Уже два года работал он над своей книгой — вплотную, стараясь не отвлекаться в сторону. «Меня по-прежнему одолевают заказы из газет и журналов, — пишет он другу 31 марта 1940 года. — Время идет, надо делать свое, настоящее, а тут одолевает жадность, хочется как в магазине: «Вам что? Статью? Пожалуйста!» — «Вам отрывок? Есть!» — «Вам стихи? Готово!» Да не рожден я таким, беда моя! По природе я тугодум, и перо мое двигается по бумаге медленно, как трактор. Решил закрыть уши ватой и продолжать по-старому…
Мы все здоровы. В Пятигорске весна, рыжие склоны Машука одеваются в зелень, по утрам отчетливо встают на западе белые силуэты гор, небо глянцевое, облака…»
Шла жизнь, строго подчиненная одной цели — и не огражденная от тягот любой человеческой жизни. В 1939 году умерла его горячо любимая сестра — двадцатитрехлетняя Миасат, только что закончившая Ленинградский педагогический институт; смерть ее потрясла Эффенди.
«…Мы живем по-старому, — писал он в апреле 1940 года. — У меня гостит мать (родители его по-прежнему жили в Буйнакске. — М. Ч.). Отец уже совсем ослеп и не мог приехать. Он работает сторожем в артели инвалидов. (Вообрази: слепой сторож!) Правда, сторож он не ночной, а дневной, но все же это грустно и смешно».
Рос сын. «Мой маленький сын в эту минуту стоит между моих колен и просится на колени. При этом он хнычет и сосет указательный палец. Глаза полны слез. Придется заняться им:
— Маленький! Кроличий хвост! Иди, иди…» Сколько надежд связывал он с этой книгой! И все никак не мог закончить ее.
«Книга все ширится и уходит вглубь, — пишет он А. Назаревичу 9 сентября 1940 года. — Ужасно сложен конец, но тем не менее надеюсь в ближайшее время уже отослать в печать…» И наконец, 2 ноября этого же года, А. Колобкову: «…Я в основном закончил свою книгу и теперь свожу концы с концами».

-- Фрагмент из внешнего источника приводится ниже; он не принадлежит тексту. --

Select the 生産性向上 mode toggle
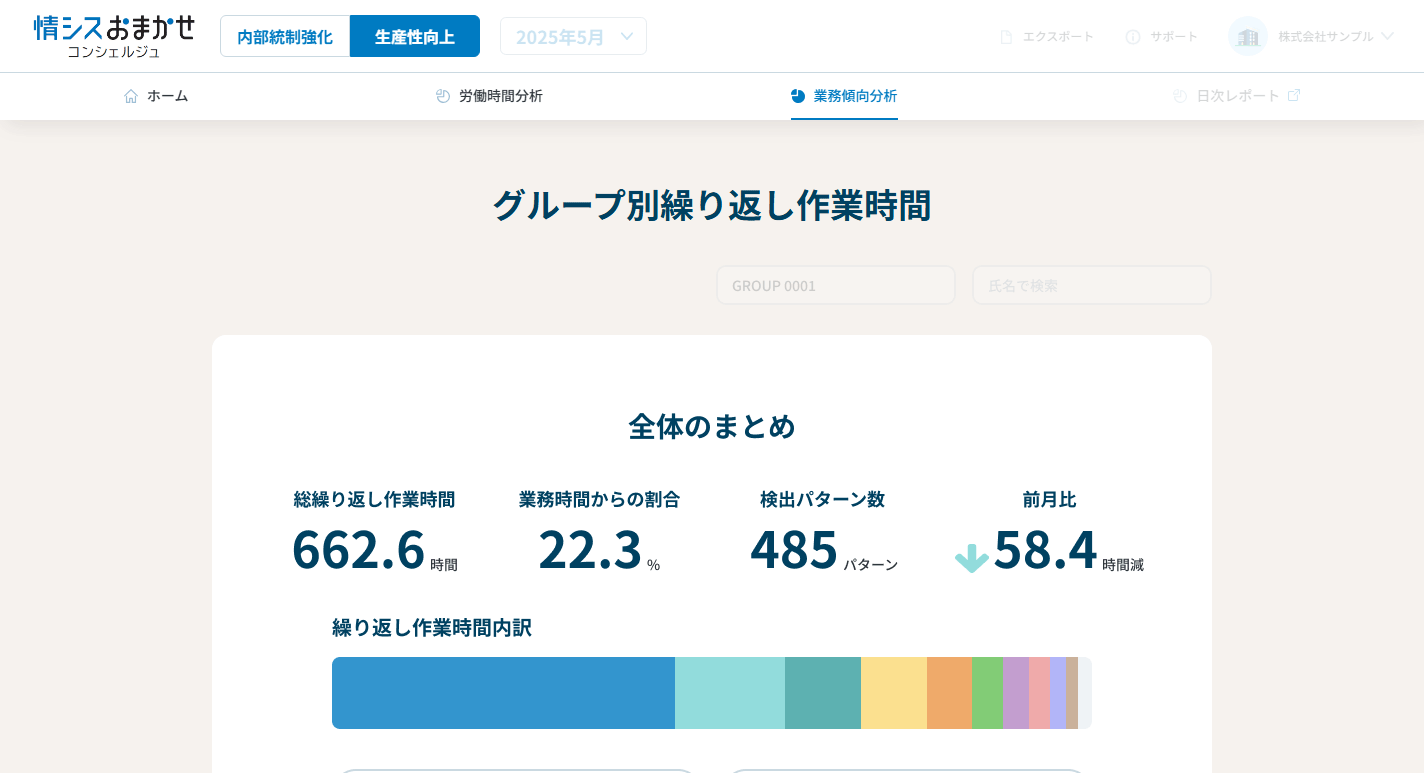This screenshot has height=773, width=1424. (414, 35)
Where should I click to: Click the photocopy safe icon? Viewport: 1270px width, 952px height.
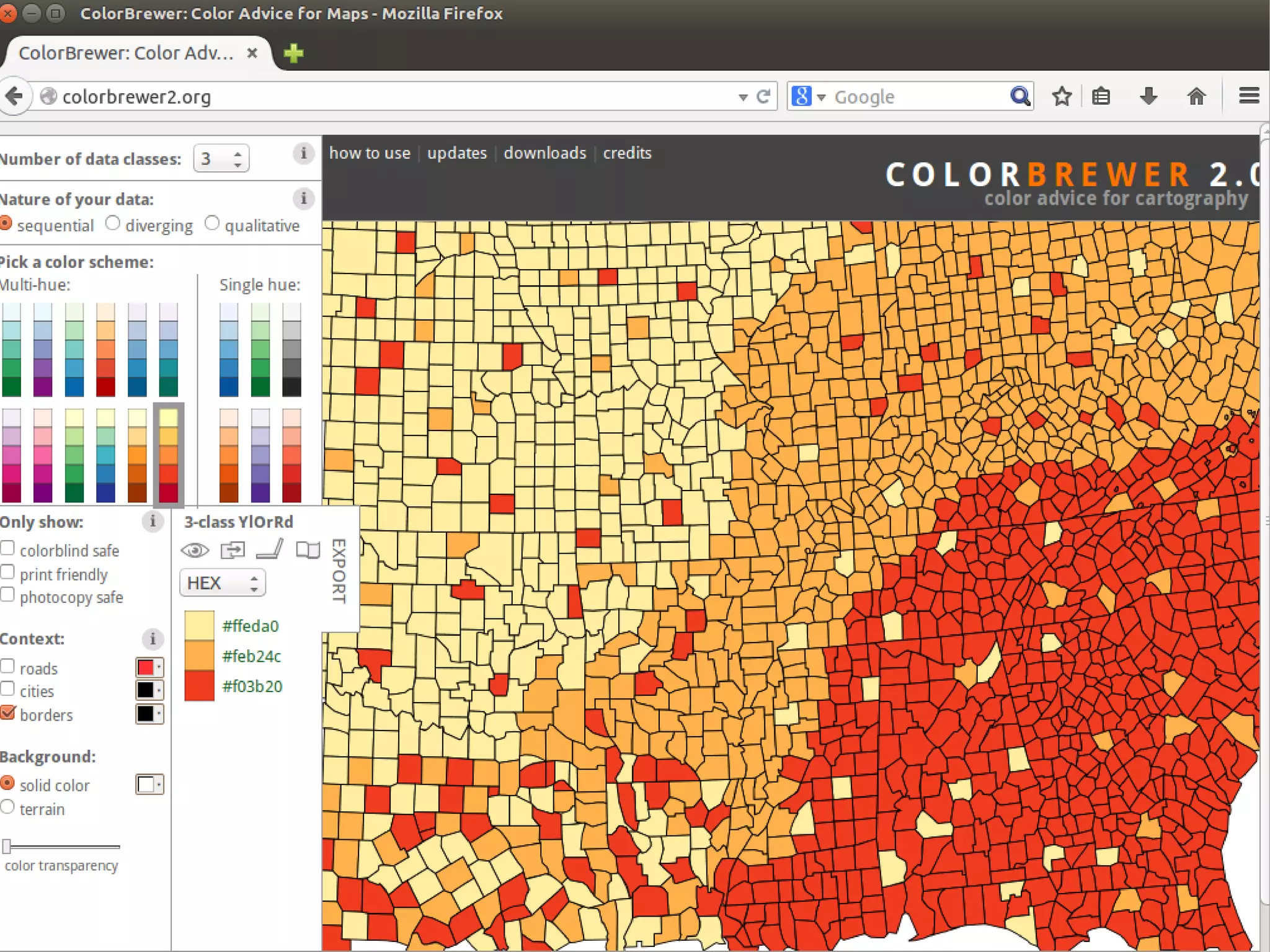308,550
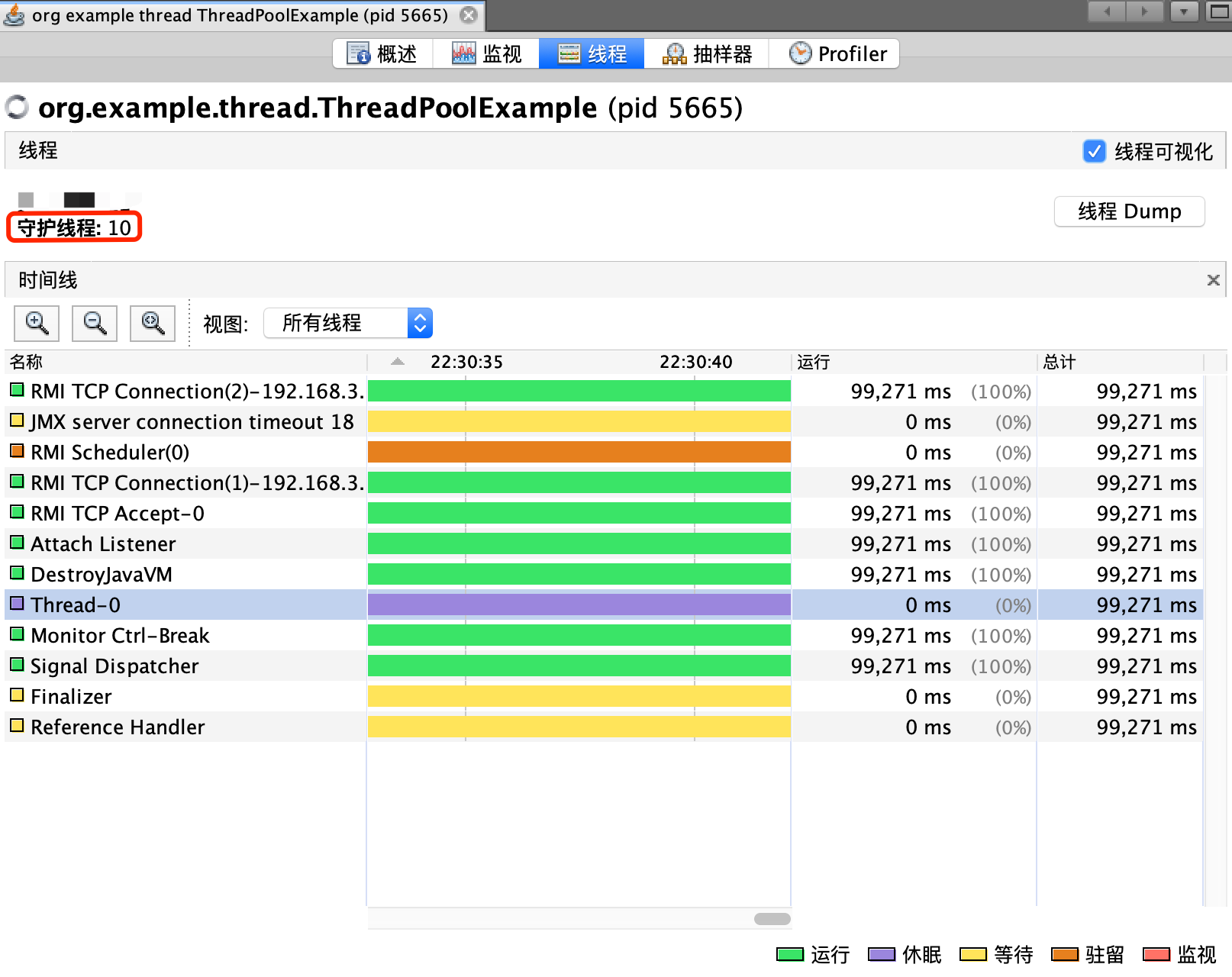The width and height of the screenshot is (1232, 977).
Task: Uncheck the 线程可视化 checkbox
Action: click(x=1094, y=151)
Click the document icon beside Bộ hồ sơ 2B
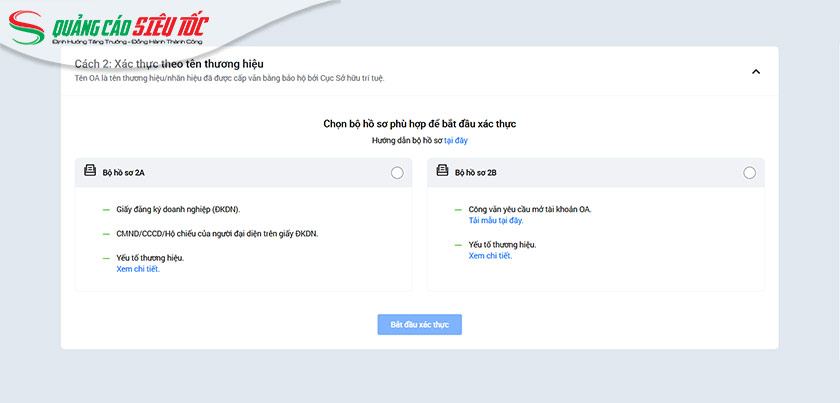The width and height of the screenshot is (840, 403). click(x=442, y=172)
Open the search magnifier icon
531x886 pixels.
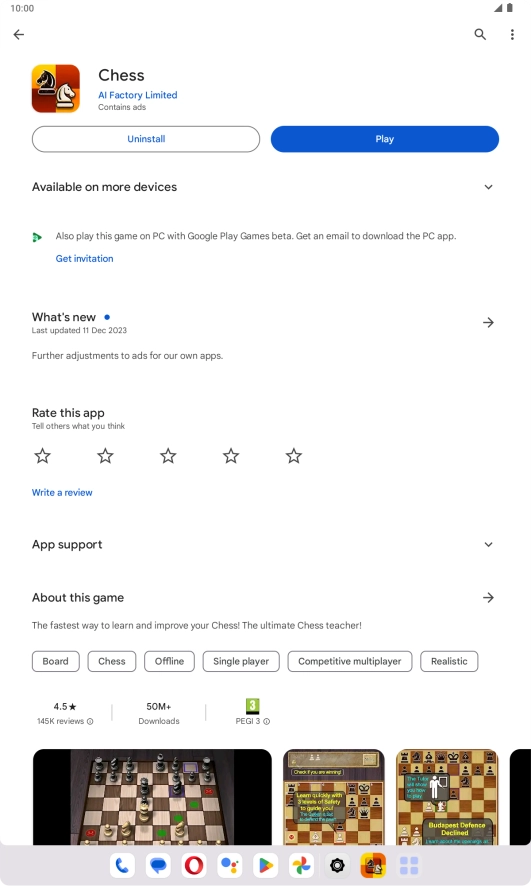pyautogui.click(x=480, y=34)
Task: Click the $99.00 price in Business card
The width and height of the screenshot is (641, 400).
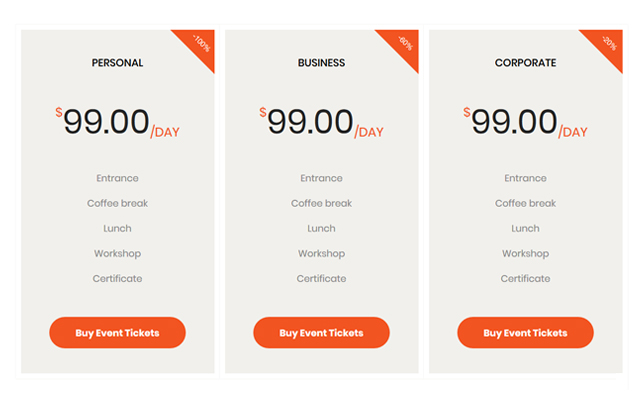Action: click(x=309, y=122)
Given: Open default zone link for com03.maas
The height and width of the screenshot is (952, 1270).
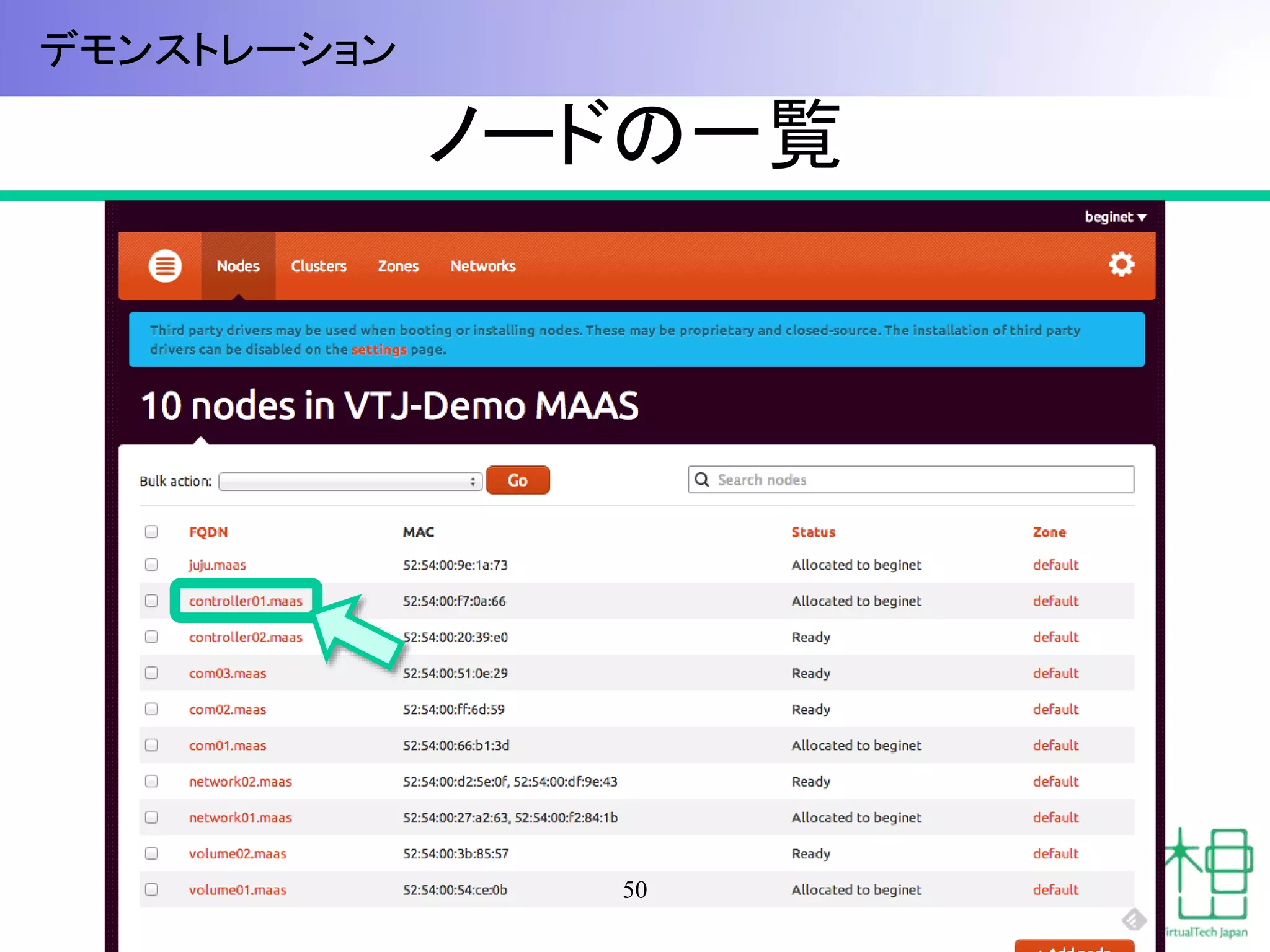Looking at the screenshot, I should click(x=1055, y=673).
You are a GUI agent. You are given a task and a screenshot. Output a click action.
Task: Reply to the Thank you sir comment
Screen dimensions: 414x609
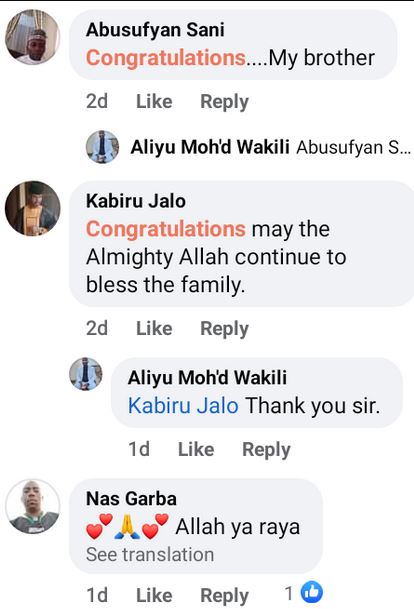click(x=266, y=449)
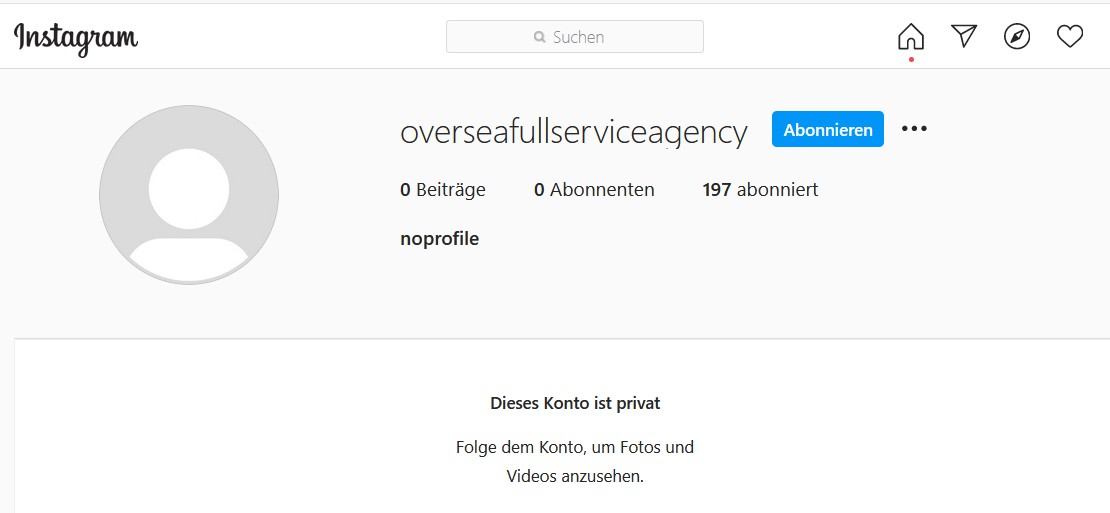Go to the Instagram home feed icon
This screenshot has width=1110, height=513.
pos(910,36)
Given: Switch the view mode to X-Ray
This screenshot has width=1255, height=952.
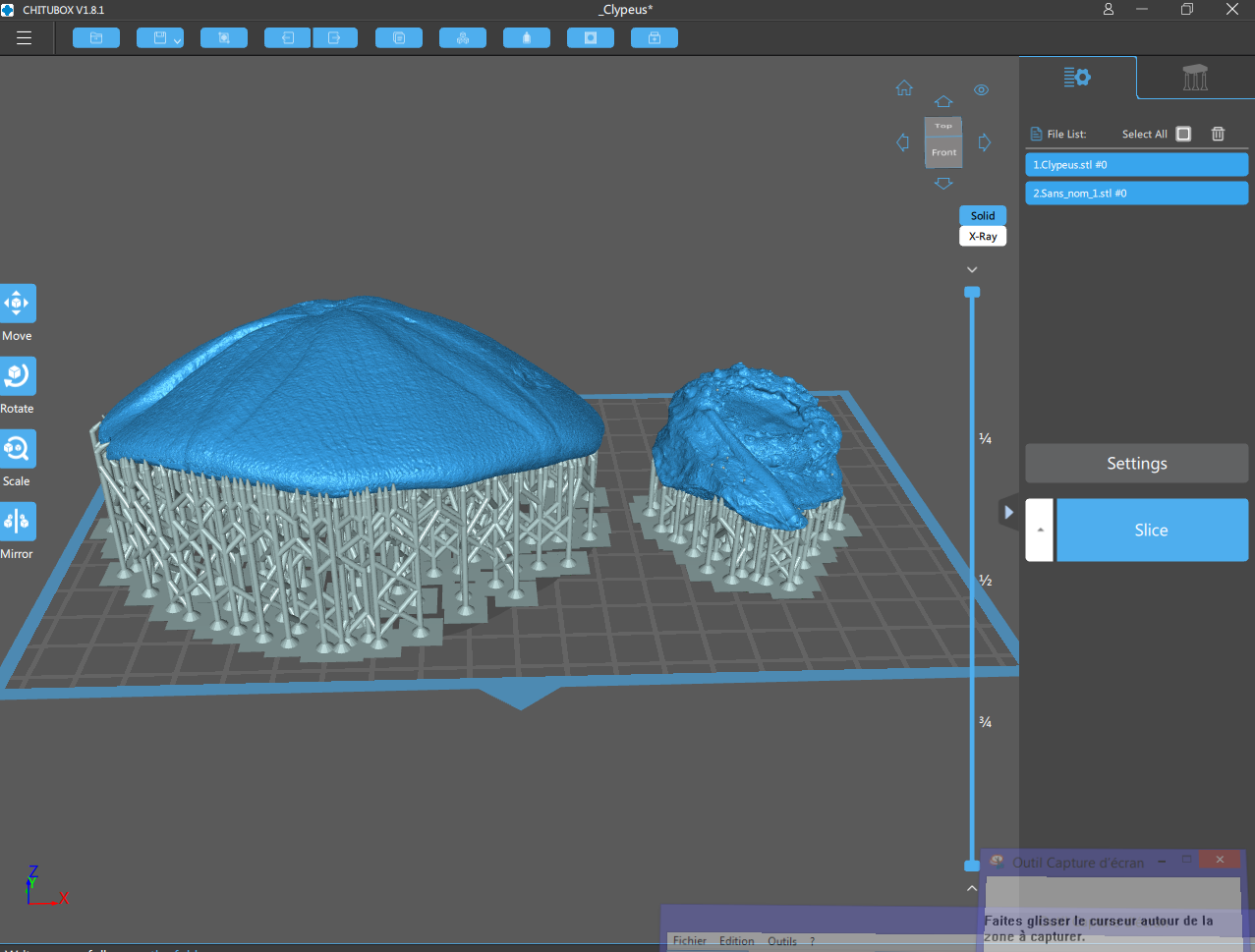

Один из исследователей древнерусской литературы, Д. С. Лихачев, изучив большое количество текстов, заметил, что часто повторяющиеся в произведениях тех далеких лет одни и те же словесные формулы связаны не с канонами определенного жанра, как можно было бы предположить, а с самим описываемым предметом: «Именно предмет, о котором идет речь, является как бы сигналом для несложного подбора трафаретных формул».
Так, в каком бы жанре ни встретилось нам описание жизни братьев-мучеников Бориса и Глеба, «автор стремится заставить их вести себя так, как надлежит вести себя святым». Д. Лихачев высказывает предположение, что в основе этих непременных повторений «лежат своеобразные средневековые представления о литературном «приличии», своеобразный литературный «церемониал», «литературный этикет». Определенные ситуации принято было описывать определенным и никаким иным образом.
Удачно найденное определение — литературный этикет, — как это часто бывает, помогает осмыслить и другие явления, далекие во времени от материала, при изучении которого это определение родилось.